▶ _Records for the task_
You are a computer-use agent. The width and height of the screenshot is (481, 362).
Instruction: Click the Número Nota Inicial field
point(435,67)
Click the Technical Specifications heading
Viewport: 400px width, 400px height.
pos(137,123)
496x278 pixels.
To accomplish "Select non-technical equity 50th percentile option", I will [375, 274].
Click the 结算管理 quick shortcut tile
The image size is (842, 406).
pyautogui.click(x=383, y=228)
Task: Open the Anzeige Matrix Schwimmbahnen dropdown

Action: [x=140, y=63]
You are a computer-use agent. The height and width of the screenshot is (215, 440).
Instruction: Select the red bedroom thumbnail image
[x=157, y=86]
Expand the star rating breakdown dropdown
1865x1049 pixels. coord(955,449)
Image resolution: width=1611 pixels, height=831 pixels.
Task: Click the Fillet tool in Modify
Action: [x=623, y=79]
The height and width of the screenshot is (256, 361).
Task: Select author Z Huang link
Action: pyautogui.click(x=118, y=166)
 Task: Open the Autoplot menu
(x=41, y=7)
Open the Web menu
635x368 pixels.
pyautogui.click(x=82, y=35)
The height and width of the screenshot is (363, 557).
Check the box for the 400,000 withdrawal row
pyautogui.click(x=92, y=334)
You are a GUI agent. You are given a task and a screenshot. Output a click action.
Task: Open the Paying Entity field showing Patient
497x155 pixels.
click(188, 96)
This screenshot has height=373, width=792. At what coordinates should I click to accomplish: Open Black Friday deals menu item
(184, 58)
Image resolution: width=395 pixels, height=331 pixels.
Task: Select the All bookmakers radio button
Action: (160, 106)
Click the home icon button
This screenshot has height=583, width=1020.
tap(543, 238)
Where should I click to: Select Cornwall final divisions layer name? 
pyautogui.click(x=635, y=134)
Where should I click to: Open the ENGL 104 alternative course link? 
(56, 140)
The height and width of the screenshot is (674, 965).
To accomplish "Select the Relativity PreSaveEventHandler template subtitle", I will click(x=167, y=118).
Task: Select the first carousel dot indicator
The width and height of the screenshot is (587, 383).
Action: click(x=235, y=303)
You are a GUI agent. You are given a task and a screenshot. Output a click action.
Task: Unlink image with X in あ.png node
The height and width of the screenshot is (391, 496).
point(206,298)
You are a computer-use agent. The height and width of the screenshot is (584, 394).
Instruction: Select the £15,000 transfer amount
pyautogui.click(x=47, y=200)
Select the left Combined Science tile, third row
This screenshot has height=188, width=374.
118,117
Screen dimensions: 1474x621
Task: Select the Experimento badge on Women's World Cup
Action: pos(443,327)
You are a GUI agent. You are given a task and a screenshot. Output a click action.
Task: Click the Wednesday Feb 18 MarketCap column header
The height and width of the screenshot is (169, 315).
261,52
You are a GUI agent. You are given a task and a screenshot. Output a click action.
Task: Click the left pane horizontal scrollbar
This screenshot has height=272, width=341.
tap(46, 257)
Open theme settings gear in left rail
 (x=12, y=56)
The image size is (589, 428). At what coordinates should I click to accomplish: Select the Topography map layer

▶ _The task_
Produce a verbatim copy of all the material.

▶ _Output of the task_
You are a computer-use agent. The width and height of the screenshot is (481, 362).
Instruction: Click the Número Nota Inicial field
point(435,67)
Click the Technical Specifications heading
Viewport: 400px width, 400px height.
pos(137,123)
496x278 pixels.
To accomplish "Select non-technical equity 50th percentile option", I will [375, 274].
Click the 结算管理 quick shortcut tile
The image size is (842, 406).
pyautogui.click(x=383, y=228)
Task: Open the Anzeige Matrix Schwimmbahnen dropdown

Action: [x=140, y=63]
You are a computer-use agent. The height and width of the screenshot is (215, 440).
Instruction: Select the red bedroom thumbnail image
[x=157, y=86]
Expand the star rating breakdown dropdown
1865x1049 pixels. coord(955,449)
Image resolution: width=1611 pixels, height=831 pixels.
Task: Click the Fillet tool in Modify
Action: [x=623, y=79]
The height and width of the screenshot is (256, 361).
Task: Select author Z Huang link
Action: pyautogui.click(x=118, y=166)
 Task: Open the Autoplot menu
(x=41, y=7)
Open the Web menu
635x368 pixels.
pyautogui.click(x=82, y=35)
The height and width of the screenshot is (363, 557).
Check the box for the 400,000 withdrawal row
pyautogui.click(x=92, y=334)
You are a GUI agent. You are given a task and a screenshot. Output a click action.
Task: Open the Paying Entity field showing Patient
497x155 pixels.
click(188, 96)
This screenshot has height=373, width=792. At what coordinates should I click to accomplish: Open Black Friday deals menu item
(184, 58)
Image resolution: width=395 pixels, height=331 pixels.
Task: Select the All bookmakers radio button
Action: (160, 106)
Click the home icon button
This screenshot has height=583, width=1020.
tap(543, 238)
Where should I click to: Select Cornwall final divisions layer name? 
pyautogui.click(x=635, y=134)
Where should I click to: Open the ENGL 104 alternative course link? 
(56, 140)
The height and width of the screenshot is (674, 965).
To accomplish "Select the Relativity PreSaveEventHandler template subtitle", I will click(x=167, y=118).
Task: Select the first carousel dot indicator
The width and height of the screenshot is (587, 383).
Action: click(x=235, y=303)
You are a GUI agent. You are given a task and a screenshot. Output a click action.
Task: Unlink image with X in あ.png node
The height and width of the screenshot is (391, 496).
point(206,298)
You are a computer-use agent. The height and width of the screenshot is (584, 394).
Instruction: Select the £15,000 transfer amount
pyautogui.click(x=47, y=200)
Select the left Combined Science tile, third row
This screenshot has height=188, width=374.
118,117
Screen dimensions: 1474x621
Task: Select the Experimento badge on Women's World Cup
Action: pos(443,327)
You are a GUI agent. You are given a task and a screenshot. Output a click action.
Task: Click the Wednesday Feb 18 MarketCap column header
The height and width of the screenshot is (169, 315).
261,52
You are a GUI agent. You are given a task and a screenshot. Output a click action.
Task: Click the left pane horizontal scrollbar
This screenshot has height=272, width=341.
tap(46, 257)
Open theme settings gear in left rail
 (x=12, y=56)
The image size is (589, 428). At what coordinates should I click to accomplish: Select the Topography map layer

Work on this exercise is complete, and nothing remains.